*GIVEN PASSAGE*
-=-=-=-=-
Honestly, to answer the OP, if it's a toss-up between B.smithi or B.auratum; go with whichever you prefer, or both! Yes, why not both? Seriously though, ask the store to show them you properly, see their temperament etc.

Personally, however, I find the auratum slightly more beautiful.


----------



## garlicpickle

Why don't you quote Alex properly before you start accusing him of hypocrisy?



bmsonline said:


> *The reason some say* a Brachypelma smithi isn't a great beginner tarantula is because they readily flick hairs with little provocation. The hairs can make you itch for hours or even days. I would recommend anything from the Grammostola, Brachypelma, Avicularia or Euathlus genus.
> 
> Alex


All Brachypelma are capable of flicking hairs and some will do so more readily than others. Some people are more sensitive to the hairs. My smithi has never flicked since I had her, and my boehmei flicks if I even look in her direction. At the end of the day, an individual spider even from recommended "starter spiders" will have its own temperament and unfortunately there is no way of knowing how skittish or flicky it will be.

Euathlus sp are generally considered docile, with the single exception E. vulpinus, which according to Spidershop will readily rear up to display its fangs and bite if provoked. Yet, I have one of these and it has never showed the slightest sign of aggression. I actually cleaned some substrate off its legs with a paintbrush after I'd brought it home on the train from Wales, and it never even moved!
-=-=-=-=-
*DATASET RECORDS*
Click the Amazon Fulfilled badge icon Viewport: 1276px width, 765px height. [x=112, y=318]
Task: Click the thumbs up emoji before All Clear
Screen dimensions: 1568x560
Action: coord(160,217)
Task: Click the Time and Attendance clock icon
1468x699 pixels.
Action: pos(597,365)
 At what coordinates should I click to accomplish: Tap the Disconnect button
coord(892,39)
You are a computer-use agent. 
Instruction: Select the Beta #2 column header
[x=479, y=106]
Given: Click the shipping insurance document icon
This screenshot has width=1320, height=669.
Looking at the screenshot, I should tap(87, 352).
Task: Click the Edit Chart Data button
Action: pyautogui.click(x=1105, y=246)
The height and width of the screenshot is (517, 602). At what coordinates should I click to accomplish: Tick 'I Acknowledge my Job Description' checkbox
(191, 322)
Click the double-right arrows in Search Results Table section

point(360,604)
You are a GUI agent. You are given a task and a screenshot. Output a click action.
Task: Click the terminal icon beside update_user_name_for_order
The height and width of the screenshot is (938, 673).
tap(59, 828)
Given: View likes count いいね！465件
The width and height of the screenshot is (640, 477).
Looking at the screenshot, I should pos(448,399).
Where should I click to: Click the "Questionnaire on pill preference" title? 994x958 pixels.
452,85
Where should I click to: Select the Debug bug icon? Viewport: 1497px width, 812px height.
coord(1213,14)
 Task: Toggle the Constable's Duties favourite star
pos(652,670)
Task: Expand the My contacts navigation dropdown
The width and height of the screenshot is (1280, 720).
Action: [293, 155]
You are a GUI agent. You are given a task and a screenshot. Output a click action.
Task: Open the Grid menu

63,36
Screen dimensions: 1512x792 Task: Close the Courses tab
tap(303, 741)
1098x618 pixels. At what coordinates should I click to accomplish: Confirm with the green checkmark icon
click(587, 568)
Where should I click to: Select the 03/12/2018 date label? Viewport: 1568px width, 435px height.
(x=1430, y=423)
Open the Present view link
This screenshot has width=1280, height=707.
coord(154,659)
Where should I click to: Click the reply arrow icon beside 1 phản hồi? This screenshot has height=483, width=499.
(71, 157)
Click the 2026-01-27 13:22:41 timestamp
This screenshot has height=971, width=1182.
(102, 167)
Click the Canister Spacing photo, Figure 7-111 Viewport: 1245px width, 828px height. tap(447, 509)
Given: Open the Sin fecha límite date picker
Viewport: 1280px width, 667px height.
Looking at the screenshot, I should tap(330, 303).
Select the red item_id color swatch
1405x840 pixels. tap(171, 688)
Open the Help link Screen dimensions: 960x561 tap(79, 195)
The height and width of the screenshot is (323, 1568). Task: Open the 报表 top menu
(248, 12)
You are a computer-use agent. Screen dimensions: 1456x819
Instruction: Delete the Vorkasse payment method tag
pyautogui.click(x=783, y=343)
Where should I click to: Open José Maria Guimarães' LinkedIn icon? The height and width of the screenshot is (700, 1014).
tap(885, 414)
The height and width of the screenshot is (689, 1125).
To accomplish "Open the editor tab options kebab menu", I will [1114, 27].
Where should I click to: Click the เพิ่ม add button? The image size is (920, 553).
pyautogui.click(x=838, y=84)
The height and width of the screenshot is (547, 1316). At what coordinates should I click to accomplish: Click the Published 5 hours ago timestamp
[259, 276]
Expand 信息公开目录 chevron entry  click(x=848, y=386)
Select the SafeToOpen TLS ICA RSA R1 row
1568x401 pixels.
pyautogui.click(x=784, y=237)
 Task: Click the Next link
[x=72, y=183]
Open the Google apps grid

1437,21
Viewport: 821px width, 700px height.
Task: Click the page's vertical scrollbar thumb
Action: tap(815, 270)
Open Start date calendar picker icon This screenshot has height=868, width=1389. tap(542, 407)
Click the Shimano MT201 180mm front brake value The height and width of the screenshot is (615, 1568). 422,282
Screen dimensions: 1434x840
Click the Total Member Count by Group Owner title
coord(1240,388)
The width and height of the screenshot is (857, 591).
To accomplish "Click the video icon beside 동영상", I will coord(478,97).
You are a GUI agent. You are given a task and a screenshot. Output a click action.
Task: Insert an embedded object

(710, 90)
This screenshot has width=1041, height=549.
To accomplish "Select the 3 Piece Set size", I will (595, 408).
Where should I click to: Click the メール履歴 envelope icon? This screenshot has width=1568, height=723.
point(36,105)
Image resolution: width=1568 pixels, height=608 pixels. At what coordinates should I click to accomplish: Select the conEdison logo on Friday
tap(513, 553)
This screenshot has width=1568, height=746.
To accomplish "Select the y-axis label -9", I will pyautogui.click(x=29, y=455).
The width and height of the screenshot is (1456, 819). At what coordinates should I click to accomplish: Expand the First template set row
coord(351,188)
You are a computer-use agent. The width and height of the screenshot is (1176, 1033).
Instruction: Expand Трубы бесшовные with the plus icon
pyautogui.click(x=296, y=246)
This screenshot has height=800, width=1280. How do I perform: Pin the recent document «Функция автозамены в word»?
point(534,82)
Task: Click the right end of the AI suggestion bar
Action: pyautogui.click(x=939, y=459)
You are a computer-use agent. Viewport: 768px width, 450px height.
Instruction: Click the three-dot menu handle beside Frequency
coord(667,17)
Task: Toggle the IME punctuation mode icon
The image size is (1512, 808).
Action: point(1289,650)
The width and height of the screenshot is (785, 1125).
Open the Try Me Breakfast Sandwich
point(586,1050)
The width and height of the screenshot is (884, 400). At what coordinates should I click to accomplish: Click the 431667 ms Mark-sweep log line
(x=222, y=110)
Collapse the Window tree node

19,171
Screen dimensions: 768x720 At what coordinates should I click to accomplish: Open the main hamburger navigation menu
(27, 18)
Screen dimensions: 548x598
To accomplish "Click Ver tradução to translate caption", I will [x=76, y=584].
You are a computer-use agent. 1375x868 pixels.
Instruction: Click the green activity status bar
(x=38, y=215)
-=-=-=-=-
*EXERCISE INSTRUCTIONS*
**A)** Rewrite the records, requests included, from the line containing "Where should I click to: Open" down to the line containing "pyautogui.click(x=784, y=237)", multiplying every click coordinate in the answers by 1.4 and rounding to the nearest whole number, with halves rounded up.
**B)** Carry on the forum thread about choosing a beginner tarantula from the point where it stops.
The forum thread about tarantulas and the records were taken from unrelated sources.

*RESPONSES FOR EACH TASK*
**A)**
Where should I click to: Open José Maria Guimarães' LinkedIn icon? The height and width of the screenshot is (700, 1014).
tap(1239, 580)
The height and width of the screenshot is (689, 1125).
To accomplish "Open the editor tab options kebab menu", I will [1560, 38].
Where should I click to: Click the เพิ่ม add button? The image size is (920, 553).
pyautogui.click(x=1173, y=118)
The height and width of the screenshot is (547, 1316). At what coordinates should I click to accomplish: Click the Published 5 hours ago timestamp
[363, 386]
Expand 信息公开目录 chevron entry  click(x=1187, y=540)
Select the SafeToOpen TLS ICA RSA R1 row
1568x401 pixels.
pyautogui.click(x=1098, y=332)

**B)**
----------



## TEENY

My Emilia is a lot flightier than my Smithi but i don't know if that is coz the Smithi is a lot bigger and older now


----------



## farnell182

the b.smithi had gone in the shop. but was a nice g.rosea, handled really well, but TBH thought it was a tad overpriced, £25. rang another shop and they said they can order me one in for £13 which seems more reasonable :2thumb:


----------



## farnell182

farnell182 said:


> the b.smithi had gone in the shop. but was a nice g.rosea, handled really well, but TBH thought it was a tad overpriced, £25. rang another shop and they said they can order me one in for £13 which seems more reasonable :2thumb:


although if anybody has one up for sale around wolverhampton .. :whistling2:


----------



## garlicpickle

have a look on TheSpiderShop:- - Suppliers of Arachnids and other quality Invertebrates

They just got a new shipment in, there are some roseas I believe.


----------



## farnell182

garlicpickle said:


> have a look on TheSpiderShop:- - Suppliers of Arachnids and other quality Invertebrates
> 
> They just got a new shipment in, there are some roseas I believe.


thanks :notworthy:


----------



## selina20

Both are good beginners but do flick like hell especially the B.boehmei. It depends how much you are willing to spend on them as B.smithis tend to be a little more expensive. Also which one do you prefer to look at and the availability to you of either species.


----------



## gwinni

Out of the Brachys i have i find that my albopilosum is my worst flicker , the smithi is my least flicky, and will have to see what the boehemi is like when it gets a bit bigger lols but it's a nervous wee thing.


----------



## ph0bia

Firstly, the hypocrisy thing was purposefully edited such for humor... 



gwinni said:


> Out of the Brachys i have i find that my albopilosum is my worst flicker , the smithi is my least flicky, and will have to see what the boehemi is like when it gets a bit bigger lols but it's a nervous wee thing.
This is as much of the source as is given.